If you read this blog, chances are you’re a fan of the girl detective. Whether you’re getting caught up with Myrtle Hardcastle or grew up with Nancy Drew, you are enjoying a breed of sleuth that has been entertaining readers and outwitting criminals since the earliest days of detective fiction.

Today’s story comes from turn-of-the-twentieth century America, and adds to its author’s pantheon of heroic young women. She’s  less well known than that more famous Kansas girl, Dorothy, but this heroine lives up to her name in every way.

L. Frank Baum’s Phoebe Daring, 1912, was part of publisher Reilley & Britton’s catalogue of “exhilarating stories for girls of today.” When young Phoebe’s friend is falsely accused of a shocking crime, she sets out to prove his innocence. Her investigation unravels a web of conspiracy binding together her small town and divides the community—those invested in maintaining the status quo, and those galvanized by her quest for the truth.

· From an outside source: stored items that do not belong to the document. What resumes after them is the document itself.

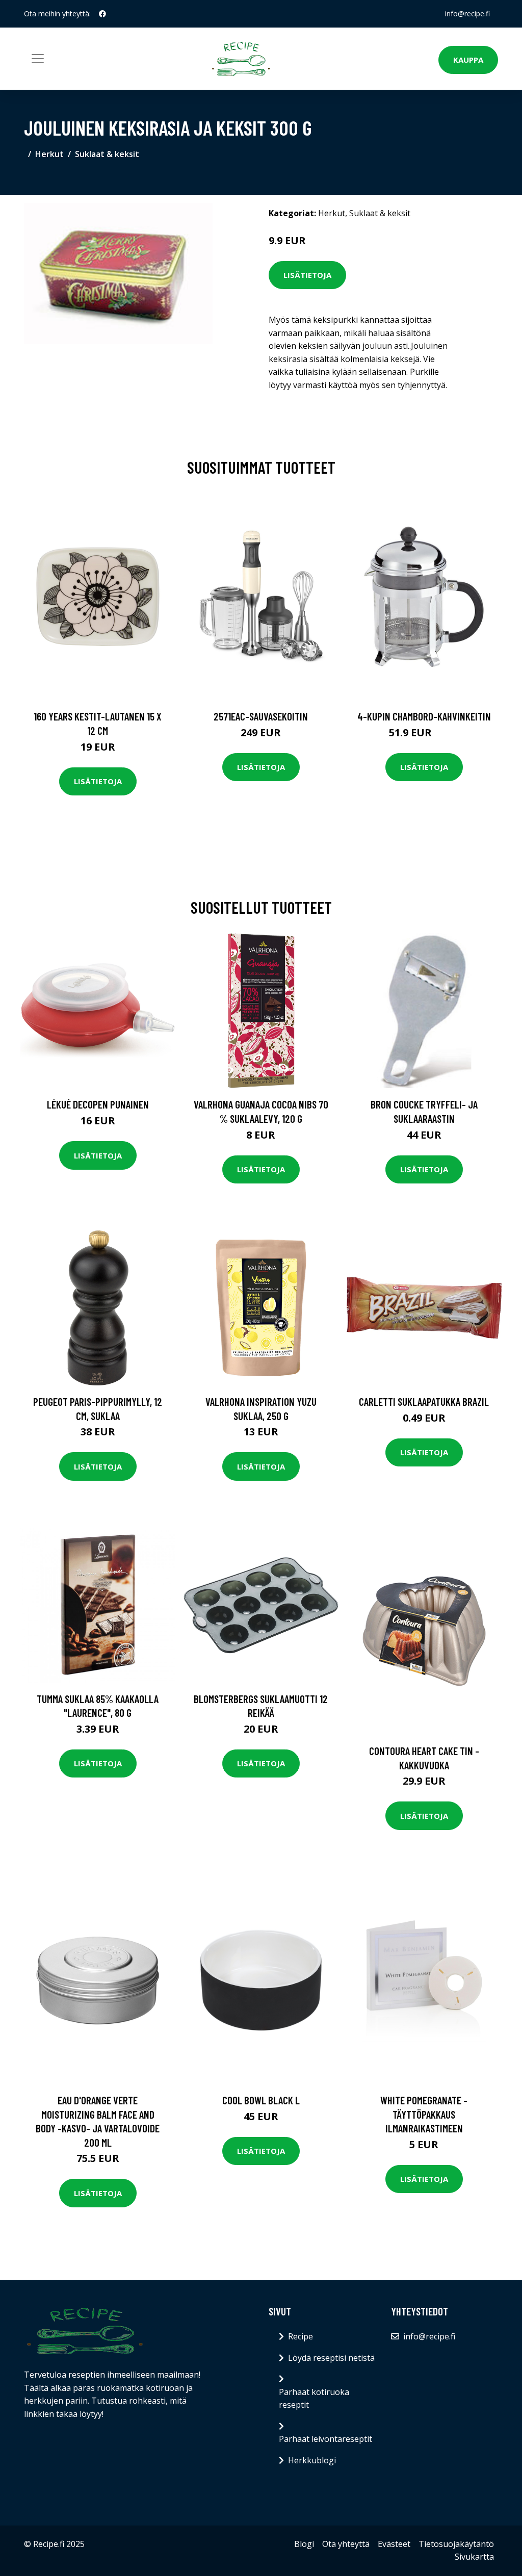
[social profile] (102, 13)
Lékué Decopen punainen (98, 1104)
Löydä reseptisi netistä (331, 2357)
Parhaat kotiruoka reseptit (314, 2398)
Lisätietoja (307, 275)
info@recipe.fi (467, 13)
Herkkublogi (312, 2460)
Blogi (304, 2543)
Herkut (49, 154)
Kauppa (468, 60)
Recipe (300, 2336)
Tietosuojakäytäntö (456, 2543)
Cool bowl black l (261, 2100)
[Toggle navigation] (37, 58)
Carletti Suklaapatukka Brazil (424, 1401)
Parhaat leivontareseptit (325, 2438)
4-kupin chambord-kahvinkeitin (424, 716)
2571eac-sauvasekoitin (261, 716)
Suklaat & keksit (107, 154)
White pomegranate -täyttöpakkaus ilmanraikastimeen (423, 2114)
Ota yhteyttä (346, 2543)
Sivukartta (474, 2556)
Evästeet (394, 2543)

Project Gutenberg has a nicely formatted e-book edition, including the gorgeous original illustrations by Joseph Pierre Nuyttens; and LibriVox has all twenty-six chapters in an audio edition.

Phoebe made another appearance, alongside brother Phil, in 1911.

Phoebe Daring is not just a cracking good mystery full of lively characters, a colorful setting, dastardly villains, and noble heroes. It’s also an inspiring tale about truth, fairness, and the role everyone can play in the pursuit of justice—from the most powerful men in the land to the youngest members of a community. Enjoy!